Muka Jack memerah. "Maksud Anda?"
"Seorang gadis yang sangat mencintai Anda yang sudah mau mengorbankan nyawanya untuk Anda."
"Bagaimana mungkin saya mengajaknya serta?" gumam anak muda itu. "Setelah semua kejadian ini, apakah mungkin saya pergi mendatanginya, dan kisah isapan jempol apakah yang akan dapat saya ceritakan padanya?"
"Kaum wanita — punya kemampuan besar untuk menerima baik cerita-cerita semacam itu."
"Ya, tapi — saya sudah berbuat begitu goblok"
"Kita semua, suatu saat tentu mengalami seperti itu," kata Poirot berfalsafah.Tapi wajah Jack menjadi keras.
"Ada lagi sesuatu. Saya ini anak ayah saya. Apakah , ada yang mau kawin dengan saya, kalau dia tahu?"
"Anda memang putra ayah Anda.
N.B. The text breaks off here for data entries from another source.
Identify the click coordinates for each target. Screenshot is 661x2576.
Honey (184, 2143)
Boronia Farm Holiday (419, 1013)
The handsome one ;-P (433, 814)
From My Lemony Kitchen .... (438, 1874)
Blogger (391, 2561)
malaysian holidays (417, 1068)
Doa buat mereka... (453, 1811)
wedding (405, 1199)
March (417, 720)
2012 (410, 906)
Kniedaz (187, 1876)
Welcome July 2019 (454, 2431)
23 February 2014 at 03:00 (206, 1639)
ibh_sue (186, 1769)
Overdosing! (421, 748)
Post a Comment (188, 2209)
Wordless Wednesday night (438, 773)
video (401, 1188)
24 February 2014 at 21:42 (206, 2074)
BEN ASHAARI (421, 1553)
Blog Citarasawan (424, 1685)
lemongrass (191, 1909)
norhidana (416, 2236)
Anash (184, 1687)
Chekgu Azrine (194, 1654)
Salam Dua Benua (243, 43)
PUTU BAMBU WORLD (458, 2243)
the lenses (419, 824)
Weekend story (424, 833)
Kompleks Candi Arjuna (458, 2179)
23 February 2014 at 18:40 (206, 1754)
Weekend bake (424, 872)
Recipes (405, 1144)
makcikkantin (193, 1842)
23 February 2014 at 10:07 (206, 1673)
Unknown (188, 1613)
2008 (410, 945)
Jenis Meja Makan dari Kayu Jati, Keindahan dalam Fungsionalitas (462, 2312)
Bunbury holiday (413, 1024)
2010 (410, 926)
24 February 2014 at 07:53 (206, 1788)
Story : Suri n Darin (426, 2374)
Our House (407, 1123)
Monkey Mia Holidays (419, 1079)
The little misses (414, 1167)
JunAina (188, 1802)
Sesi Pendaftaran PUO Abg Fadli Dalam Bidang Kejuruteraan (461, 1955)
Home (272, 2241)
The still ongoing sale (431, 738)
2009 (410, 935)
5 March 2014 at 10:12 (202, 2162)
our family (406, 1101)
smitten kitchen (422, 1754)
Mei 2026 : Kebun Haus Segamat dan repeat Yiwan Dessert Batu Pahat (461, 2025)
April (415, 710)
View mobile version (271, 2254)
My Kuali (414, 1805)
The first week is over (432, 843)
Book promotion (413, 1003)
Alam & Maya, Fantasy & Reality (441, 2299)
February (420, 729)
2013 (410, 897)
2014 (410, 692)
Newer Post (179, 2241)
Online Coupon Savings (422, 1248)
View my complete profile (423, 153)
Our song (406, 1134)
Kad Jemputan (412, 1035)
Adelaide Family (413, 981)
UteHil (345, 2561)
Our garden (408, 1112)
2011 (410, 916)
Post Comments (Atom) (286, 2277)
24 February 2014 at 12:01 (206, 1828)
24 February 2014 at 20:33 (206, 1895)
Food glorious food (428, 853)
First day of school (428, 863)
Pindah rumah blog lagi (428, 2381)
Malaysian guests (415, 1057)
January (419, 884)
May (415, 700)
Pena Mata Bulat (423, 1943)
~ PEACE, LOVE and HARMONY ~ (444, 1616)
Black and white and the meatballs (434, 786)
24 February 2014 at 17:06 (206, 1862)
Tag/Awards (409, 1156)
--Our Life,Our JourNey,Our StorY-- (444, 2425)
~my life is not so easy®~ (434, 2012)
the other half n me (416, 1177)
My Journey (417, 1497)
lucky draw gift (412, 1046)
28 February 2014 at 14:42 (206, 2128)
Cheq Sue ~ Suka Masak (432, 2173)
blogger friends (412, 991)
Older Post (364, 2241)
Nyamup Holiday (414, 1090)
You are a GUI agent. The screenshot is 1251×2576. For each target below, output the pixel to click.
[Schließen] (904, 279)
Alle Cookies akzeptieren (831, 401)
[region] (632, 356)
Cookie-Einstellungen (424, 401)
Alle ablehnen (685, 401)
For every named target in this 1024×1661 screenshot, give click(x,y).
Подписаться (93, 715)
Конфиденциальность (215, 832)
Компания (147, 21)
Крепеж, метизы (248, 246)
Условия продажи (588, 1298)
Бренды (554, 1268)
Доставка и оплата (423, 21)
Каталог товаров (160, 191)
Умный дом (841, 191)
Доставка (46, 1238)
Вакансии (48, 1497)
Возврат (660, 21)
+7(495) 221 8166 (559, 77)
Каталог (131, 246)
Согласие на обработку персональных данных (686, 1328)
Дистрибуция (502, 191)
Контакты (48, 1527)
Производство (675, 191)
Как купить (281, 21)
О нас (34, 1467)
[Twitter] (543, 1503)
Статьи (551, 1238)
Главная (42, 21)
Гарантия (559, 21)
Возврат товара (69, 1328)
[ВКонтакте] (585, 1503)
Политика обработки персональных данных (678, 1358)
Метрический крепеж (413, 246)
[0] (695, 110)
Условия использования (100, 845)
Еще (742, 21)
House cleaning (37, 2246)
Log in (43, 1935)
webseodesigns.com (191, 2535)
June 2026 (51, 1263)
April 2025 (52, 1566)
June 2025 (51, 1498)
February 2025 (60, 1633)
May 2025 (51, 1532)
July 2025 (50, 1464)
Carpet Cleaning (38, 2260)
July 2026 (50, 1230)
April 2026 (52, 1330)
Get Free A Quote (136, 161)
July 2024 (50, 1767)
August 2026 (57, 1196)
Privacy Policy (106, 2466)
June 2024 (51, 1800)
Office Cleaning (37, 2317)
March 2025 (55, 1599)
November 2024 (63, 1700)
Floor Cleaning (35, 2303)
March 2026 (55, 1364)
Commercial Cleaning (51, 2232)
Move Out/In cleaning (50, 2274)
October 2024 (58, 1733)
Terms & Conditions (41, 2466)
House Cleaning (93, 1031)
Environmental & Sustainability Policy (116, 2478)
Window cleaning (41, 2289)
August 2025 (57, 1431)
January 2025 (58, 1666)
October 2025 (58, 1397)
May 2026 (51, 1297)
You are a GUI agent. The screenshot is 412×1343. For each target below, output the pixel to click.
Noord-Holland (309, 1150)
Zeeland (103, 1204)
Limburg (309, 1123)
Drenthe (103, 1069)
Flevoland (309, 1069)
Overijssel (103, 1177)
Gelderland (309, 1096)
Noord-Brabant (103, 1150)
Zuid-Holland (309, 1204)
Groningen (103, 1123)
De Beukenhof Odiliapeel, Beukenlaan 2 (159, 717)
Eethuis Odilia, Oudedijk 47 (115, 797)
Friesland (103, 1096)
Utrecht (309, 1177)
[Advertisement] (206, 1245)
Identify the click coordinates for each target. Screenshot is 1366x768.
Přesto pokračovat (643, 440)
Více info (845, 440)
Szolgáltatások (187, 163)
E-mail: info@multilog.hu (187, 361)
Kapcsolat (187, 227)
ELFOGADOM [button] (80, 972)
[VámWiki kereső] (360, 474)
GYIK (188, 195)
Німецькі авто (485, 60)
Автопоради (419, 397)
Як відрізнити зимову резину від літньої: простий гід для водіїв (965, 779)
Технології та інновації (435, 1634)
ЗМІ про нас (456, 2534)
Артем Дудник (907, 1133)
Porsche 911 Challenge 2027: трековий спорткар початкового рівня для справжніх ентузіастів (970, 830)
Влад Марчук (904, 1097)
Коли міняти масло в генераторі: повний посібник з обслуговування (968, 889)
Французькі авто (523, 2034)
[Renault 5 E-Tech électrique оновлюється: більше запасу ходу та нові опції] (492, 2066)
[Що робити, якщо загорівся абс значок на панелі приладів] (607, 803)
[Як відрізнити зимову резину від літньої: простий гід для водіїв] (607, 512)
Hastings akan membenarkan bahwa saya percaya akan sifat keturunan—"
"Ya, lalu —"
"Saya tahu seorang wanita yang pemberani dan tabah, yang cintanya besar sekali, yang mau mengorbankan diri —"
Anak muda itu mendongak. Pandangan matanya menjadi lembut. "Wanita itu adalah ibuku!"
"Benar. Anda bukan hanya putra ayah Anda, tapi juga putra ibu Anda. Jadi pergilah jumpai Nona Belia. Ceritakan semuanya pula. Jangan rahasiakan apa-apa — kemudian lihat apa yang akan dikatakannya!"
Jack tampak bimbang.
"Temui dia, jangan sebagai kanak-kanak, melainkan sebagai seorang pria dewasa— seorang pria yang telah menjadi korban nasib masa lalu dan nasib masa kini. Tapi yang mendambakan hidup baru yang indah. Mintalah dia untuk menyertai Anda. Mungkin Anda tidak menyadarinya, tapi cinta Anda berdua telah diuji dalam kesulitan besar, dan ternyata tidak goyah. Anda berdua telah bersedia mengorbankan nyawa Anda masing-masing."
"Lalu bagaimana halnya dengan Kapten Arthur Hastings yang menjadi pencatat kejadian-kejadian ini?Ada yang mengatakan bahwa dia menyertai keluarga Renauld ke tanah peternakan merekam di seberang laut. Tapi sebagai penutup dari cerita ini, aku lebih suka kembali ke suatu peristiwa pada suatu pagi di halaman Villa Genevieve."
"Aku tak bisa menyebutmu Belia," kataku, "karena itu bukan namamu. Dan Dulcie rasanya kurang akrab. Jadi biarlah kupanggil kau Cinderella saja. Menurut dongengnya, Cinderella menikah dengan pangerannya. Aku bukan pangeran, tapi—"
Dia memotong bicaraku, "Aku yakin Cinderella tentu, telah memberinya peringatan! Soalnya, dia tak bisa berjanji untuk menjadi seorang tuan putri. Dia hanya seorang gadis nakal —"
Sekarang giliran pangeran untuk menyela, "Tahukah kau apa kata pangeran itu?"
"Tidak?"
"Pangeran itu berkata, 'Sialan — lalu dia mencium gadis itu."
Dan aku pun melakukan apa yang merupakan penutup cerita itu.